4.44 Notably, Section 14(2) sets out that the state of the art comprises all “matter (whether a product, a process, information about either, or anything else)”. Section 15 states that the invention will involve an inventive step if it is not obvious having regard to any such matter. Thus for example a “mosaic” does not require a combination of separate documents – in particular, a mosaic of different pieces of information from within a single document may be appropriate.

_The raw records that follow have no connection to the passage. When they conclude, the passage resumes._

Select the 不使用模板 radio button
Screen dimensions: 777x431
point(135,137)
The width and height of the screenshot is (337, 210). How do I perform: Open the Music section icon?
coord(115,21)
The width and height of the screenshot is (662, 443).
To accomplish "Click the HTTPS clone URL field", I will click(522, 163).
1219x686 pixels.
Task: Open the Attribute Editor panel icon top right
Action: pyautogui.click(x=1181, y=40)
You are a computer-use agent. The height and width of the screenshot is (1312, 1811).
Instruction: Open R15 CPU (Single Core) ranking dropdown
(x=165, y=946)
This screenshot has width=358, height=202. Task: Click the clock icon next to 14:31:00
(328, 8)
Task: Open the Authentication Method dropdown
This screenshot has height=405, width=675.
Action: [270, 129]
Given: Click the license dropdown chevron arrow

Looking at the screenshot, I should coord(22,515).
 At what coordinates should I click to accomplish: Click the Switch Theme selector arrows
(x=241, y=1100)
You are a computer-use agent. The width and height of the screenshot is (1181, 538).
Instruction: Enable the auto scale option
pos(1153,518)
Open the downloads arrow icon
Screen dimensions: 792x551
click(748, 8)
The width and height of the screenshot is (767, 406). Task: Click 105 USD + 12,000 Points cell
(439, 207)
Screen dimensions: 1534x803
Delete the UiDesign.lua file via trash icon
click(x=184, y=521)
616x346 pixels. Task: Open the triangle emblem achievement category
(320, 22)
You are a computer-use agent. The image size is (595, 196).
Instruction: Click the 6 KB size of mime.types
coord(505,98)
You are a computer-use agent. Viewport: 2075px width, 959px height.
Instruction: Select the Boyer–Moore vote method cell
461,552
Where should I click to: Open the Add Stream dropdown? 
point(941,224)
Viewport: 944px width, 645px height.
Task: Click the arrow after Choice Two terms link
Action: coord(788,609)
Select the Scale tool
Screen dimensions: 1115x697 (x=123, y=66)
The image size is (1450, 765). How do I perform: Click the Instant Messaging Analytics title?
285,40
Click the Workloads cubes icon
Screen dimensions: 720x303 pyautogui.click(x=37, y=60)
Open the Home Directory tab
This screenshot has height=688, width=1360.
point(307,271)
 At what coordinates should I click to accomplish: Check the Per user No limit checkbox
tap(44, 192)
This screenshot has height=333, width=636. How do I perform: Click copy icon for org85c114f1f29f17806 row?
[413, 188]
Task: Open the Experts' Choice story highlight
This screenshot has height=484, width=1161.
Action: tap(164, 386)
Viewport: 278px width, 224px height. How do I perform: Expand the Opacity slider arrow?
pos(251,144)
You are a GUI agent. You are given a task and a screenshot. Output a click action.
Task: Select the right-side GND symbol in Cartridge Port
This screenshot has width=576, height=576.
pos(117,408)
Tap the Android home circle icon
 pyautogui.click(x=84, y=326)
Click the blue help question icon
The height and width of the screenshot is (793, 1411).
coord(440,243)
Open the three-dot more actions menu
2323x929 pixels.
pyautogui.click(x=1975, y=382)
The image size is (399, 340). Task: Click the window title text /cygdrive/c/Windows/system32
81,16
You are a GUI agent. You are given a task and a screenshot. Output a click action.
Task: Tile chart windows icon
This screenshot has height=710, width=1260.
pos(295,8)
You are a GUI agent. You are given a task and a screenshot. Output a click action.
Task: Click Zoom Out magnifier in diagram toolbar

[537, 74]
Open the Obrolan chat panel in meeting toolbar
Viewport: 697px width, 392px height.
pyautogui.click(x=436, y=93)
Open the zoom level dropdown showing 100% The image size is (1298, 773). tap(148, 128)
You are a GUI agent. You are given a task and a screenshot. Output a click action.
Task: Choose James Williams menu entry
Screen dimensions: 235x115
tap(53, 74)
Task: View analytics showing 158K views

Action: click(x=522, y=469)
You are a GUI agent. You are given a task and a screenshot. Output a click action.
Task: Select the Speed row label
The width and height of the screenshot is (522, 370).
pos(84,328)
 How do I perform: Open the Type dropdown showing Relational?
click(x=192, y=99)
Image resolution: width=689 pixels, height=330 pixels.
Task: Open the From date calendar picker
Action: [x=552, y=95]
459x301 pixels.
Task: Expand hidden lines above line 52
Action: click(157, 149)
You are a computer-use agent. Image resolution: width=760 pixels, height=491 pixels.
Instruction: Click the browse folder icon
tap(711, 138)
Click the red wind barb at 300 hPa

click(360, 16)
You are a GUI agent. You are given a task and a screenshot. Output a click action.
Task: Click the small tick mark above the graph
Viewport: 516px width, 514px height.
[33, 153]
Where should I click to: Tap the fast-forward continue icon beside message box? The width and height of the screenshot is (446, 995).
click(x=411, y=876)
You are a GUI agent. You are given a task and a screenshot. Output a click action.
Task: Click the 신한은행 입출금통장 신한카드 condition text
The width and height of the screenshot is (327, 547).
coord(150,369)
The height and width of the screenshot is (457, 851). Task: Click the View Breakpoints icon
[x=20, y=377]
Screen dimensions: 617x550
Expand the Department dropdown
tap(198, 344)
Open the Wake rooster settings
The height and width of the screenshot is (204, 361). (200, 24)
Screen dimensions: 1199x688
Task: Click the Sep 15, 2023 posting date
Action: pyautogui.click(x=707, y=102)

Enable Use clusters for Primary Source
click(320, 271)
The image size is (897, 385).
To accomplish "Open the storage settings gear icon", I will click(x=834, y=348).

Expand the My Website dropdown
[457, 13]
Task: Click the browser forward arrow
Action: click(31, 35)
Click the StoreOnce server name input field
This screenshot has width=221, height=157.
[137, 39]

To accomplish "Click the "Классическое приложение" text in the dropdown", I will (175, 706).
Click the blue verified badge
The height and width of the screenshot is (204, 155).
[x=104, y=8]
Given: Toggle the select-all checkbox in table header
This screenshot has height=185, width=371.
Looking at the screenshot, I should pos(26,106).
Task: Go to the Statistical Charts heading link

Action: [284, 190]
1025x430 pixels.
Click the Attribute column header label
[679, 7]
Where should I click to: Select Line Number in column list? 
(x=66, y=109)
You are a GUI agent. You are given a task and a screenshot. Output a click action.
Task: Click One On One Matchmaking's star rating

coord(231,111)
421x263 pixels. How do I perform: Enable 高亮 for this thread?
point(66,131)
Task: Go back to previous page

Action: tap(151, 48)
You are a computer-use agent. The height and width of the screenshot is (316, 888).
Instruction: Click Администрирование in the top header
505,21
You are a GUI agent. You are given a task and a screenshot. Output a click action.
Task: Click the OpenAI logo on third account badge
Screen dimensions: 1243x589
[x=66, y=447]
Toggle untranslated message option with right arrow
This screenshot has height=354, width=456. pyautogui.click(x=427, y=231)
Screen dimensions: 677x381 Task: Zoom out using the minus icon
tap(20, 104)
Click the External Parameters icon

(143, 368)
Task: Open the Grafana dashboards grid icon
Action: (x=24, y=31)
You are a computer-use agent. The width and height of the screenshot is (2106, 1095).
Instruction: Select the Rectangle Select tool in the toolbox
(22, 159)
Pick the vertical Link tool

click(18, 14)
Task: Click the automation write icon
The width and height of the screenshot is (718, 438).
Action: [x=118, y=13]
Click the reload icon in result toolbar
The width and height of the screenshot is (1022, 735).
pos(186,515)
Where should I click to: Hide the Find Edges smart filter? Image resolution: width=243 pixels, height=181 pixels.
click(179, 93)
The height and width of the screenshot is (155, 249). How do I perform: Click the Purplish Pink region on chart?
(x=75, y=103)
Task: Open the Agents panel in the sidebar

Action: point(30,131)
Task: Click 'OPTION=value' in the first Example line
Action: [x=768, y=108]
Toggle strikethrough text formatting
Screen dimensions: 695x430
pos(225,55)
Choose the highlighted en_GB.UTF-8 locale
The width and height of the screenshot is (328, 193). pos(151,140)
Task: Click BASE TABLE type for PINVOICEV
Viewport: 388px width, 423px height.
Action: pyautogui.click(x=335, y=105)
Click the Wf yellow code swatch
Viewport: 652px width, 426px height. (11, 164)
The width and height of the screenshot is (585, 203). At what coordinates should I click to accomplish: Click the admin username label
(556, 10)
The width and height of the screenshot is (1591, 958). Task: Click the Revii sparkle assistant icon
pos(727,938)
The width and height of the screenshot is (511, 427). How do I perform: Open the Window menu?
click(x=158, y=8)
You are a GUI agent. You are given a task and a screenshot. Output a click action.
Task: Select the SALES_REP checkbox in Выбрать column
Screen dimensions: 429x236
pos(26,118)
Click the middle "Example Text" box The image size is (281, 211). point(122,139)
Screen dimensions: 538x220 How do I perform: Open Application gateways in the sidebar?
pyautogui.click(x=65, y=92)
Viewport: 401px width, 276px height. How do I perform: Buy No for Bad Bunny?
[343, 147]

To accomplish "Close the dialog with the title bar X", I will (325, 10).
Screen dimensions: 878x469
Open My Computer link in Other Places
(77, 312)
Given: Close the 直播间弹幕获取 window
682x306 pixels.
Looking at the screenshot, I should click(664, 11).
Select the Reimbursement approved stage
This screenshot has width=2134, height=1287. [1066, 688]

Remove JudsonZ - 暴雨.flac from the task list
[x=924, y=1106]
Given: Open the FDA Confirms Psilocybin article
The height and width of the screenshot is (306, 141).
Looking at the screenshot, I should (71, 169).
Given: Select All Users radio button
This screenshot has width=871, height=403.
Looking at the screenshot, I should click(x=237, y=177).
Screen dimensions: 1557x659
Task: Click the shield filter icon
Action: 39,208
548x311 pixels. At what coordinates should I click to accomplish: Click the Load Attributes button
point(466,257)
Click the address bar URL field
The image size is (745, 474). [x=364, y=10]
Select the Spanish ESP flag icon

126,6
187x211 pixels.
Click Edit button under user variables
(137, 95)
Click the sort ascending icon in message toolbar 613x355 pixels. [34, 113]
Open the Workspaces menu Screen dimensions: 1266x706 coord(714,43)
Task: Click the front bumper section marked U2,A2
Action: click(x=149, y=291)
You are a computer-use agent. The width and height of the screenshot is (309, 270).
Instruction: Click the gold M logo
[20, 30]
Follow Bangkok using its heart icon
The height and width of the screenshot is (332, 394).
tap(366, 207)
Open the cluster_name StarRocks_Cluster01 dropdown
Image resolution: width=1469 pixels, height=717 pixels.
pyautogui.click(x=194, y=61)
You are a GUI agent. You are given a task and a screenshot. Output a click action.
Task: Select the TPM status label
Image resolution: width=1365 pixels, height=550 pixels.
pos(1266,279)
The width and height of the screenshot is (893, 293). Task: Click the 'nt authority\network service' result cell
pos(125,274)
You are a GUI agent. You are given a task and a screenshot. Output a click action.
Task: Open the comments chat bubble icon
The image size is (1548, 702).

4.45 If the invention can be produced by combining the teaching of one document with common general knowledge, there is a strong presumption that such a combination would be obvious to the person skilled in the art. In raising such an objection, the Examiner should clearly detail the basis for asserting that certain features are common general knowledge. This should be based on legal precedent as to what constitutes common general knowledge, but may also be taken from the application. For example, if the application refers to prior art as “conventional”, this may be taken to indicate that the prior art is common general knowledge (NEC Corporation’s Application BL O/038/00)

4.46 There is no limit to the number of pieces of information that may be combined for an inventive step objection. However, in general the greater the number of features to be combined the greater the chance of there being an inventive step. However, if the invention constitutes no more than a combination of separate entities, each performing its usual function, then the invention is likely to be a mere collocation.